Yemen Loyalists Take Hodeida's Main Hospital

W460

Pro-government forces fighting Huthi rebels in Yemen have taken the main hospital in the strategic Red Sea port city of Hodeida, government military officials said Saturday.

The May 22 Hospital lies in the east of the rebel-held city, a key aid conduit that is the target of a renewed offensive by the Saudi and Emirati-backed government of President Abedrabbo Mansour Hadi.

On Thursday, loyalist forces backed by Saudi air strikes entered the city for the first time, pushing towards the port and using bulldozers to remove concrete road blocks installed by the rebels.

Officials said pro-government forces took over the hospital on Friday evening.

Amnesty International had accused the Huthis on Thursday of "deliberate militarisation" of the facility after they stationed fighters on its roof.
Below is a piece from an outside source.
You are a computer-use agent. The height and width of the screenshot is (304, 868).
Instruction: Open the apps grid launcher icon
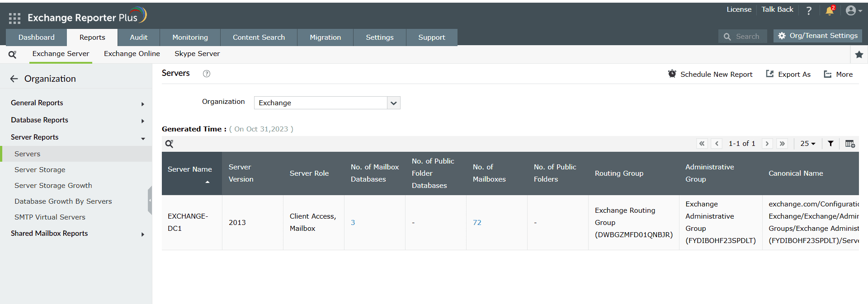pos(14,18)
A medical source told AFP on Wednesday that the rebels had forced staff out of the hospital and set up sniper positions.

Nearly 80 percent of Yemen's commercial imports and practically all UN-supervised humanitarian aid pass through Hodeida's port.

The Huthis have controlled Hodeida since 2014 when they overran the capital Sanaa and swept though much of the rest of the country, triggering an intervention by the Saudi-led coalition the following year and a devastating war of attrition.

The rebels have since been driven out of virtually all of the south and much of the Red Sea coast.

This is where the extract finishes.